A week ago, Ars Technica reported on a flaw within Apple’s iMessaging system. iMessage, you’ll recall, is Apple’s iOS 5 alternative to sending traditional SMS and MMS messages. The problem Ars reported in short: A lost or stolen iPhone could continue to receive iMessages directed towards your cell phone number—even if you remotely wiped the iPhone’s data, moved your number to a new phone, or changed your Apple ID’s password.

This misdirected iMessage issue seems like a bug on Apple’s end. But until Cupertino releases a fix, iLounge’s Jesse Hollington posted about a way to protect yourself: Set a PIN on your iPhone’s SIM card.

Why a SIM PIN works, and why it’s risky

Such a PIN SIM is separate from an iPhone passcode that you may have set. It specifically locks your SIM, and you’ll be prompted to reenter the PIN whenever you restart your iPhone. If you lock your SIM with a PIN and your phone ends up in the wrong hands, you’re more protected: After a remote wipe, the phone will restart and prompt the new owner to enter the SIM before the phone will accept new iMessages (or FaceTime calls) at your old number.

Besides the potential added annoyance of needing to enter your PIN code whenever you restart your iPhone, there’s one other potential downside to locking your SIM: It’s the tiniest bit risky. There are a couple reasons for that: The iPhone’s interface for setting a new SIM PIN is rather awful, as we’ll explain in a minute. And you usually need to know your carrier’s default PIN before you can set a new one. Worst of all, if you make a mistake one too many times while changing the PIN or unlocking your SIM, you can end up locking yourself out—and at that point, only intervention from your carrier can help you.

How to set your SIM PIN

Here’s how to change your SIM’s PIN to avoid the potential iMessage problem, without incurring the SIM PIN pain we just alluded to.

First, on your iPhone, launch the Settings app, scroll down, and tap on Phone. On the Phone screen, scroll down and tap on SIM PIN. Slide the SIM PIN slider to On.

At this point, the iPhone will prompt you for a PIN. But here’s the rub: It’s not asking for your new PIN; rather, you’re being prompted to provide your current pin. If you haven’t set one yet, you need to know your carrier’s default PIN. If you’re on AT&T or Bell Canada, it’s 1111. If you use Sprint, it’s 0000. For Rogers Wireless, it’s 1234.

The Verizon iPhone 4 doesn’t have a SIM card at all, so this workaround can’t help with that phone. The Verizon iPhone 4S does contain a SIM card, but reports from around the Web suggest that changing its PIN wouldn’t help at best (because in normal use, the SIM card doesn’t send data to the network the same way that it does on the other carriers), and can cause problems in some cases. For now, if you use a Verizon iPhone—either the iPhone 4 or 4S—we don’t recommend setting a PIN; you’ll need to wait for another solution to prevent your phone from potentially falling victim to the iMessage issue.

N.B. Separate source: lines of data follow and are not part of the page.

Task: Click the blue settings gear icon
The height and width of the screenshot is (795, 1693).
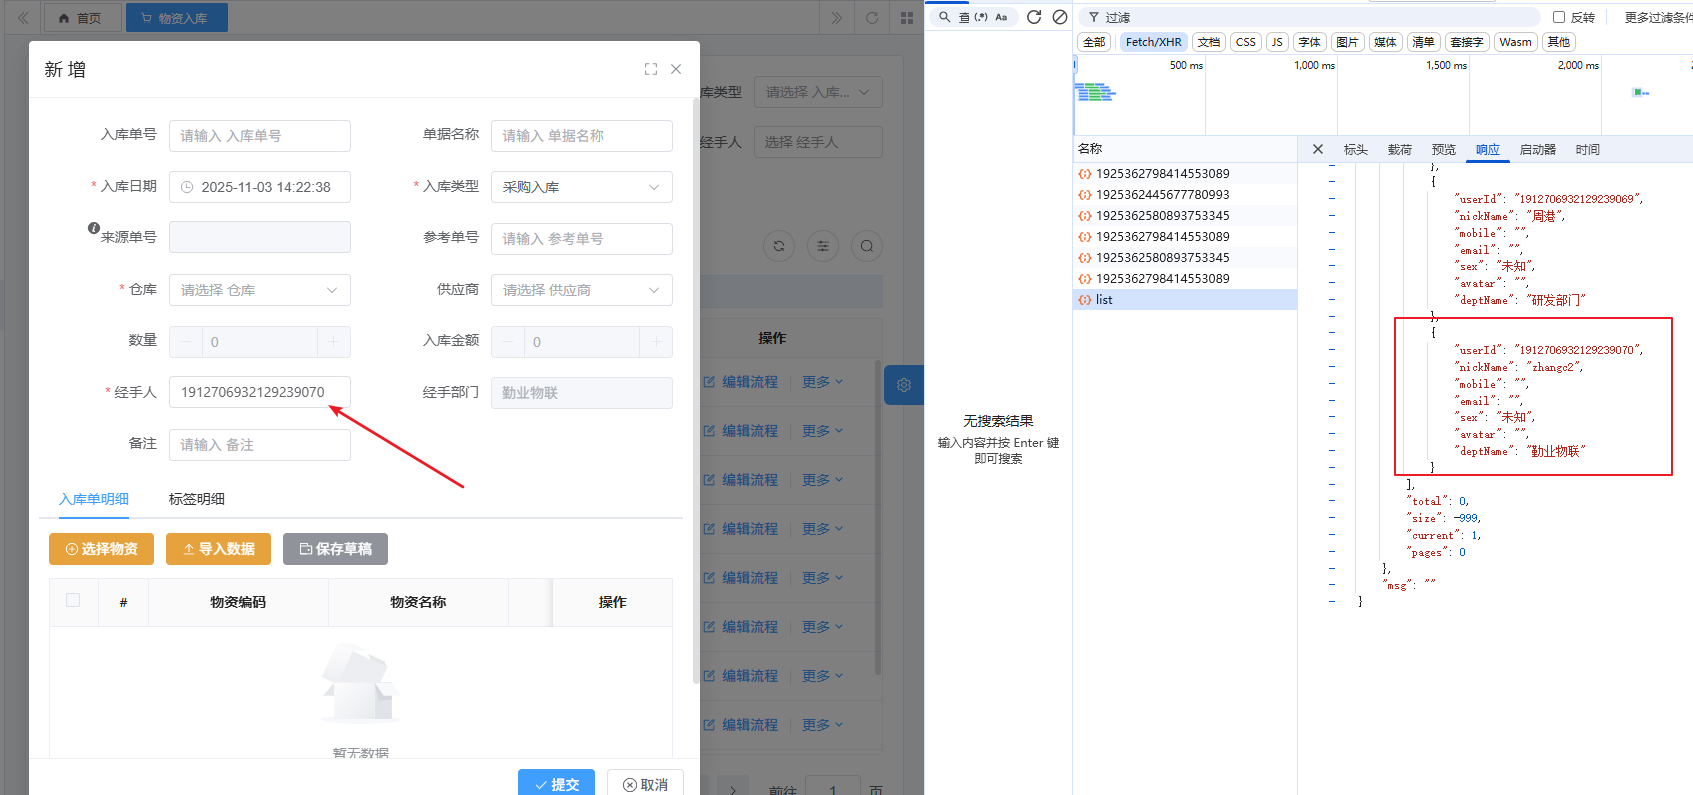Action: (903, 385)
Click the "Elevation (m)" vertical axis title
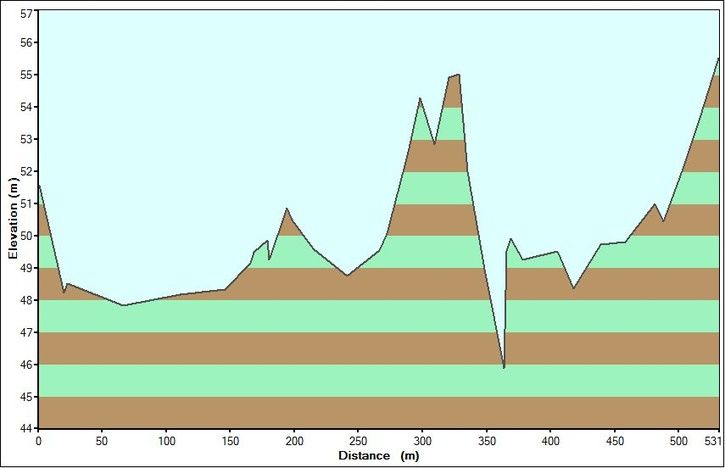 pyautogui.click(x=16, y=222)
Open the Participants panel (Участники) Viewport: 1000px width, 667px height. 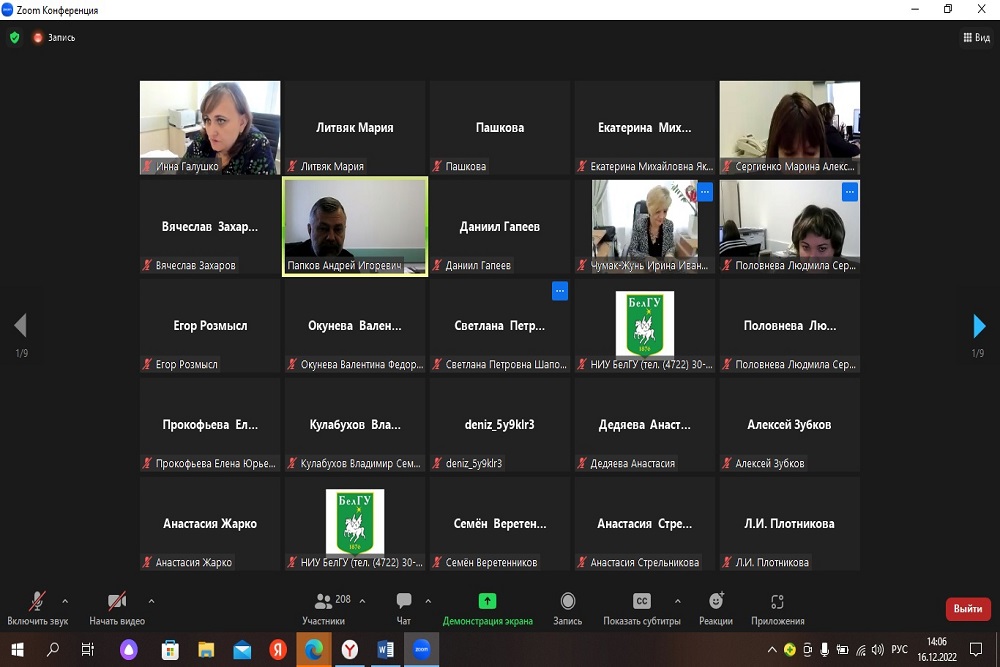point(324,607)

If you mistakenly enter your SIM card’s default PIN, or mis-enter your own PIN when unlocking the device after a reboot too many times, your SIM card may get locked. If that happens, you need to obtain a PUK (PIN Unlock Key) to unlock it. AT&T provides a page explaining how to do just that; you’ll need to contact your other carrier for information should you get to this step. Most carriers give you at least three tries to enter your PIN code correctly before requiring that you enter a PUK.

Note, however, that if you misenter a PUK code too many times—ten’s the limit with AT&T—your SIM card can be become permanently locked. The only solution at that point is to obtain a new SIM from your carrier.

Looking forward

So, unless you’re a Verizon iPhone customer, the SIM PIN is a reasonable way to ensure that your lost or stolen iPhone won’t fall victim to this iMessage issue; so long as you wipe the device remotely, it will reboot and require your PIN before allowing the phone’s new owner to receive your iMessages in error.

But clearly, this is far from an ideal solution. Beyond leaving Verizon customers in the lurch, SIM PINs are not without risk, and entering the code whenever your iPhone reboots is an added annoyance—especially if you already use a passcode.

We’ve also heard reports of a similar iMessage problem: If your old iPhone is lost or destroyed and you activate a new, different phone—say, an Android model—messages from other iPhone owners may still be routed over iMessage, meaning you wouldn’t see them at all. That issue reportedly resolves itself after a couple weeks, but it’s obviously still problematic.

Simply turning off iMessage on your iPhone won’t prevent these issues the way the SIM PIN does; if a thief gets your phone and turns iMessage back on again and your SIM is unlocked, messages from other iPhones directed to your number will be directed to your stolen phone.

Apple didn’t immediately reply to Macworld’s request for comment on the issue. Still, we would expect a forthcoming iOS update to address this issue.